If an employee is sick and unable to care for the child, then they are not entitled to take shared parental leave. An employee must be paid sick pay rather the statutory shared parental pay when they are sick.

No, only the parent taking the SPL. There are situations where only one parent will take leave from employment, as long as the other parent (who is not an employee) meets certain criteria. The government's policy is that both parents must be economically active: where one parent seeks leave from employment, their partner must have worked in an employed or self-employed capacity in at least 26 of the 66 weeks immediately before the expected week of childbirth or the week they were notified of the match, earning on average at least £30 a week based on any 13 of those weeks.
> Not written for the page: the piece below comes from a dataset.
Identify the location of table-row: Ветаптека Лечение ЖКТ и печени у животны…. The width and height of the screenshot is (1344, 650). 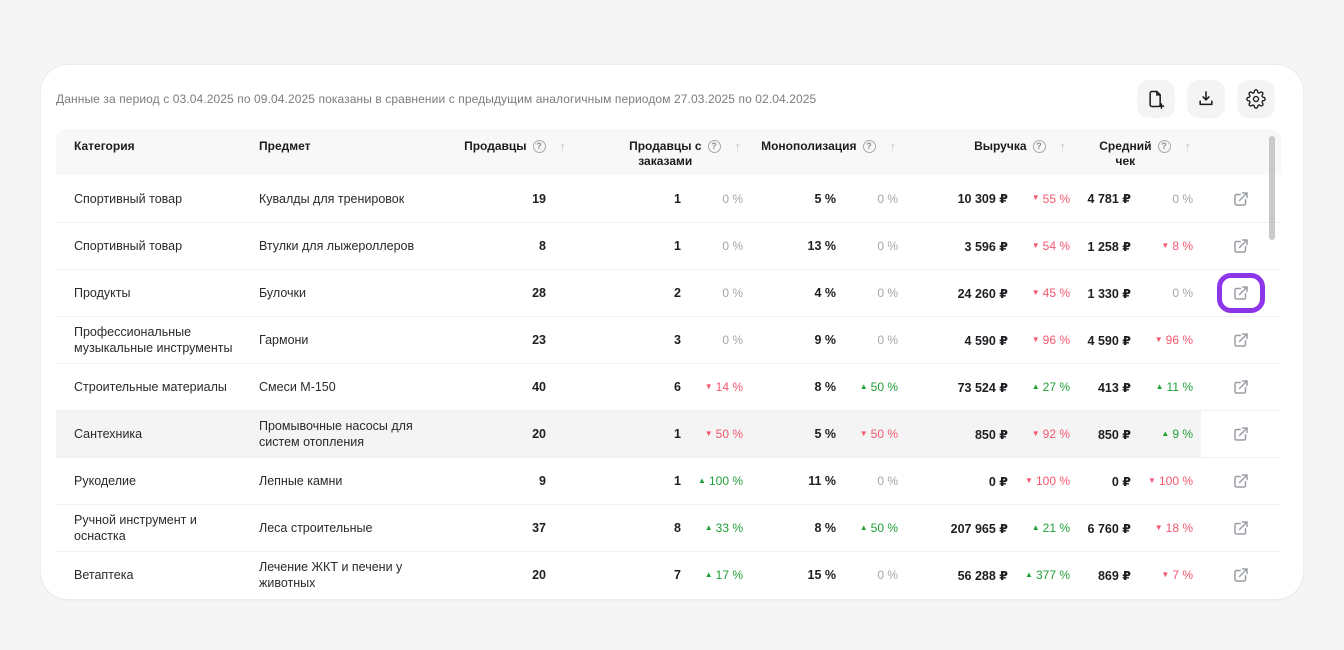
(668, 574).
This is the same as the test of economic activity for maternity allowance.

So, where a mother/primary adopter is an employee but the father/partner is self-employed, or unemployed having recently lost his job, the father will not technically qualify for SPL or ShPP as he has no employer. However, because the father/partner has been economically active, the mother/primary adopter is not restricted to taking maternity leave; she will be able to access the more flexible SPL scheme. This means they will be able to take part of their maternity leave, go back to work, and then take a further period or periods of SPL at a later date, up to 52 weeks after birth.

Alternatively, where a father/partner is an employee, but the mother/primary adopter is self-employed or recently unemployed, the mother/primary adopter has no maternity leave or SPL entitlement, but will qualify for maternity allowance. By curtailing their entitlement to maternity allowance, the mother/primary adopter will be able to give the father/partner access to the SPL scheme, meaning they can take a period or periods of SPL.

A self-employed parent will not be eligible for shared parental leave or pay but if they satisfy the “employment and earnings test” this may enable their employed partner to access shared parental leave and pay.